Flow cytometry and cell sorting
For phenotypic characterization, cells were surface stained with cell-viability dye (Fixable Blue dead cell stain kit, Invitrogen), followed by anti-CD3-BV711 (BioLegend), anti-CD4-BV650 (BD Biosciences), anti-CD8-BV786 (BD Biosciences), anti-PD-1-BV421 (BioLegend), anti-CXCR5-AF488 (BD Biosciences), anti-CD45RA-A700 (BioLegend), anti-CCR7-PerCPcy5.5 (BioLegend).
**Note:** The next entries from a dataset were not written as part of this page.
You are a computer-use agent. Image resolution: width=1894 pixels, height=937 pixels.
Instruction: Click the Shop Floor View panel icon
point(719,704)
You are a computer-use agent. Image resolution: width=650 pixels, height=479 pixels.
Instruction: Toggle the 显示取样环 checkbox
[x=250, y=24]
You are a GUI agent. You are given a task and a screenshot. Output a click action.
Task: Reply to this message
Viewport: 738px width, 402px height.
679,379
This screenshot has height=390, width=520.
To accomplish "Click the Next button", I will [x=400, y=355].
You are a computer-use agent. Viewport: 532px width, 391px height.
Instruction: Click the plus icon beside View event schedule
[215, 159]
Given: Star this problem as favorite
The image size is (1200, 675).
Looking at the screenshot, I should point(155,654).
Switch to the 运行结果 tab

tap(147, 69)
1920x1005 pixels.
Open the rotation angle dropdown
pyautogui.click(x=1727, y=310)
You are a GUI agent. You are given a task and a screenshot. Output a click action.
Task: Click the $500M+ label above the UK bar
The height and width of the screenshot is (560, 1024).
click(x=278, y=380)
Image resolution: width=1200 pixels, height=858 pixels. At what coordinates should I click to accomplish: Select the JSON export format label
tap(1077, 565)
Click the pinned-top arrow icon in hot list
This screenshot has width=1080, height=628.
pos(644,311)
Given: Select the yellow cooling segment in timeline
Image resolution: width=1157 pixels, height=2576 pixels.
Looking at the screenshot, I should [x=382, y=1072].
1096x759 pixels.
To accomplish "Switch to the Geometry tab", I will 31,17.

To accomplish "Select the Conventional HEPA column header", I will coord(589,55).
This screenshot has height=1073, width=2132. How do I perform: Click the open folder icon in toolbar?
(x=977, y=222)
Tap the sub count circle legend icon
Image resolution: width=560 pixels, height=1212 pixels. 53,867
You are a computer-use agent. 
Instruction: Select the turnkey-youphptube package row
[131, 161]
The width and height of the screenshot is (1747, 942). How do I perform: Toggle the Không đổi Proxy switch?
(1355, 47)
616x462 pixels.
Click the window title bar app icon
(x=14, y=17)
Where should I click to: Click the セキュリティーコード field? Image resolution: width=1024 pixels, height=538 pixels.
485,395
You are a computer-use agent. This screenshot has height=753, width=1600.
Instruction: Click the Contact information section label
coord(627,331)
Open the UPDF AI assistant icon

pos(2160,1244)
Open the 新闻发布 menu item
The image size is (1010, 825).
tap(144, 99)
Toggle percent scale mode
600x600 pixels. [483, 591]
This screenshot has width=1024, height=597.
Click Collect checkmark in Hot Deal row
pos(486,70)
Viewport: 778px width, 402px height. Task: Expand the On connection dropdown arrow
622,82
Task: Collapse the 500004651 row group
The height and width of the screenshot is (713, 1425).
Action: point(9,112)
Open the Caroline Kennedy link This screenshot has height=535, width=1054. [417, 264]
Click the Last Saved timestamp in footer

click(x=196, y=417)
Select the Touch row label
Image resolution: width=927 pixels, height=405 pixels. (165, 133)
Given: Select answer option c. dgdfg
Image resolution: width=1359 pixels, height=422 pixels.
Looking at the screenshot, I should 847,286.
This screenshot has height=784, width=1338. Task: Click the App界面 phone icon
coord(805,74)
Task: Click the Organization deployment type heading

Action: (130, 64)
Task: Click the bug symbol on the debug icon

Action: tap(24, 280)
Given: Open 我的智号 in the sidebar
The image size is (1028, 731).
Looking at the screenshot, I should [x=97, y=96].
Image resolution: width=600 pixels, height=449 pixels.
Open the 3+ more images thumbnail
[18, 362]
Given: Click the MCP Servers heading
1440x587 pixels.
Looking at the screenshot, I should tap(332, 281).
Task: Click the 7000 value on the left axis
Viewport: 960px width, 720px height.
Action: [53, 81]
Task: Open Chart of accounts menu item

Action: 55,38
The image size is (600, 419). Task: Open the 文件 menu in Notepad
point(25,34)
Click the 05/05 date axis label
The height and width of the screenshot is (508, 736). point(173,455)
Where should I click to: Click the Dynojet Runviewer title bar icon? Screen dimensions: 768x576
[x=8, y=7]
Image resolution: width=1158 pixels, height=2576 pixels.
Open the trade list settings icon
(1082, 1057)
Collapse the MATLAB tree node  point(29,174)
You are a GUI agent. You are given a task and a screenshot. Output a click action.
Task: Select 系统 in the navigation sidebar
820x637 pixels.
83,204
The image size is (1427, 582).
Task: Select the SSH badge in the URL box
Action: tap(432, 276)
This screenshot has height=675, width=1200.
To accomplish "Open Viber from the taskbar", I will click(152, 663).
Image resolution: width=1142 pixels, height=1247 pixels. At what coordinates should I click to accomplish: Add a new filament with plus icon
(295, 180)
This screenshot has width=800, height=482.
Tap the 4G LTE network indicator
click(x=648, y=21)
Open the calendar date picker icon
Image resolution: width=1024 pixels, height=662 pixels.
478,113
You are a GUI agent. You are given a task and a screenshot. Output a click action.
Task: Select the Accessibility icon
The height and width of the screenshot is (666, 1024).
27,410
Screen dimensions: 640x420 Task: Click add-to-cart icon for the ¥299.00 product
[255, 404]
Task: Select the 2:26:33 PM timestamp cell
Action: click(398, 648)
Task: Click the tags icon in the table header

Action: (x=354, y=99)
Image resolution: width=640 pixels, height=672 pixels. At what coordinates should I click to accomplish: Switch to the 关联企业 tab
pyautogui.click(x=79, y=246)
All cells were sorted for ATC-Seq and RNA-Seq using a BD FACSAria. Gating strategies for sorted subsets were as follows: fCD8; CD3+CD4-CD8+CD45RA- CXCR5+, non-fCD8; CD3+CD4-CD8+CD45RA-CXCR5-, Naïve CD8+ T cells; CD3+CD4-CD8+CD45RA+CCR7+, GCTfh; CD3+CD4+CD8-PD-1highCXCR5high, non-Tfh; CD3+CD4+CD8-PD-1-CXCR5-. For RNA-Seq, cell subsets were sorted in RLT buffer (Invitrogen) containing 1% beta-mercaptoethanol. For ATAC-Seq, cell subsets were sorted in PBS containing 5% fetal calf serum (FCS) for downstream processing. In all sorting experiments, the grade purity on the sorted cells was >95%.
Immunofluorescence staining
Localization of CD8+ T cell subsets was assessed as described by (6). Briefly, slides were prepared from 4 μm sections of paraffin-embedded tissue blocks and immunostained using in-house optimized protocols. For each LN, serial sections were stained singly with antibodies against BCL6 and CD8 and a DAB DAB visualization kit (Envision Double Stain system, Dako; USA) for bright field microscopy. Alternatively, we used the Opal 4-Color Fluorescent IHC Kit (PerkinElmer, USA) for immunofluorescence microscopy light. Slides were mounted and viewed using the Axio observer and TissueFAXS imaging software (TissueGnostics). Quantitative imaging analysis was conducted with TissueQuest (TissueGnostics). Medians of the cell density in the scanned GCs were used to perform statistical analysis.
DNA methylation and drug treatment assays
Specific CpG within the CXCR5 gene region was measured for DNA methylation according to a protocol from Paulin et al., (55). Briefly, a minimum of 500 ng of genomic DNA was bisulfide treated and amplified using a primer designed to cover 500 bp around the TSS. Amplified product was then analysed using Agena MassArray platform.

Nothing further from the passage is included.